11.07.2012 - Natural Sciences Sector

2 nouveaux sites insulaires ajoutés au réseau mondial des réserves de biosphère

© UNESCO/M. Clüsener-GodtPrincipe est la plus ancienne des trois îles volcaniques du Golfe de Guinée

Le Conseil international de coordination du Programme MAB (Man and the Biosphere), réuni à Paris du 9 au 13 juillet, a ajouté 20 nouveaux sites, dont deux situés dans les PEID, au Réseau mondial de réserves de biosphère. Le réseau compte désormais 598 réserves de biosphères réparties dans 117 pays.

Cette année, les pays dans lesquels des réserves de biosphère ont été inscrites pour la première fois incluent Haïti et São Tomé-et-Principe.

Les réserves de biosphère sont des lieux choisis par le MAB en vue de servir de lieux d’expérimentation de diverses approches de gestion intégrée de la biodiversité et des ressources terrestres, marines, côtières, ainsi que des ressources en eau douce. Les réserves sont aussi des sites d’expérimentation et d’apprentissage du développement durable.

Les deux nouvelles réserves dans les PEID sont:

La Selle (Haïti) est la première réserve de biosphère du pays. La zone comprend de nombreux écosystèmes (montagne, plaine, forêt tropicale sèche et écosystèmes côtiers) et des sites protégés tels que La Visite ou Forêt des Pins (avec l’espèce endémique Pinus occidentalis). Elle se situe dans le prolongement de la réserve de biosphère dominicaine Jaragua-Bahoruco-Enriquillo et elle contribue au corridor biologique caribéen, donnant ainsi un exemple de collaboration entre les pays. Quatre pour cent de la population haïtienne vit dans la réserve, les principales activités économiques sont l’agriculture et la sylviculture, la pêche, le tourisme et l’artisanat.

L’Ile de Principe (São Tomé-et-Principe) est la première réserve de biosphère de ce pays.
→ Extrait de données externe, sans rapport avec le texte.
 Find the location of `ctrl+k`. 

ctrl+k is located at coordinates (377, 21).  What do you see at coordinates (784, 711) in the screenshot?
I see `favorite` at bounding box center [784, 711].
Il s’agit de la plus vieille des trois îles volcaniques du golfe de Guinée. La zone comprend toute l’île de Principe, ses îlots et les îles Tinhosas. Caractérisé par une importante biodiversité tant sur terre que dans l’écosystème marin, l’endroit est important pour la reproduction des tortues marines, des oiseaux de mer et des cétacés. Les principales activités économiques sont l’agriculture, la pêche et le tourisme. L’île peut être considérée comme un modèle pour la promotion du développement d’un écotourisme intégré dans d’autres îles et elle peut servir de base à une plus large zone tampon maritime et terrestre.